_Problem to work on_:
Reproduce the passage of the remote job search article word for word, starting with "By Jillian Hamilton" and going on through "of the search.".

[Given passage]

By Jillian Hamilton
Remote jobs are a hot search term — even in national security, thanks in no small part to workforce changes post-2020. But while many say they want to work from home some or all of the time, it doesn’t mean candidates know how to find a remote job. The candidate market may be hot, but that doesn’t mean that it’s easy to find the right job that fits you.
5 MISTAKES TO AVOID IN YOUR REMOTE JOB SEARCH
But if you’re in the market for a remote job and not finding one, you might be making some basic mistakes. Sometimes, you don’t have to overhaul everything — just make a few adjustments.
- Focusing only on the remote-side of the search.
When it comes to jobs, it’s really about lining up the right skills to the position. It may be tempting to apply for every and any remote job, regardless of whether or not you even want to do the actual work. However, if you want to go remote in national security, your best bet will be to keep your job search open to all requirements and focus on your specific skillsets. You may find that in a candidate market, cleared employers are willing to offer some hybrid options. You can narrow your search for specific remote jobs, but it’s important to keep your skillsets the key piece of the equation. Employers are most concerned with finding cleared candidates who meet the job requirements.

[/Given passage]
[Data]

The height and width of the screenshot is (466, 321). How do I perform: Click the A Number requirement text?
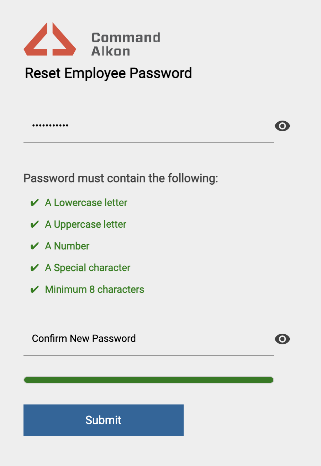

[/Data]

_Result for this exercise_:
By Jillian Hamilton
Remote jobs are a hot search term — even in national security, thanks in no small part to workforce changes post-2020. But while many say they want to work from home some or all of the time, it doesn’t mean candidates know how to find a remote job. The candidate market may be hot, but that doesn’t mean that it’s easy to find the right job that fits you.
5 MISTAKES TO AVOID IN YOUR REMOTE JOB SEARCH
But if you’re in the market for a remote job and not finding one, you might be making some basic mistakes. Sometimes, you don’t have to overhaul everything — just make a few adjustments.
- Focusing only on the remote-side of the search.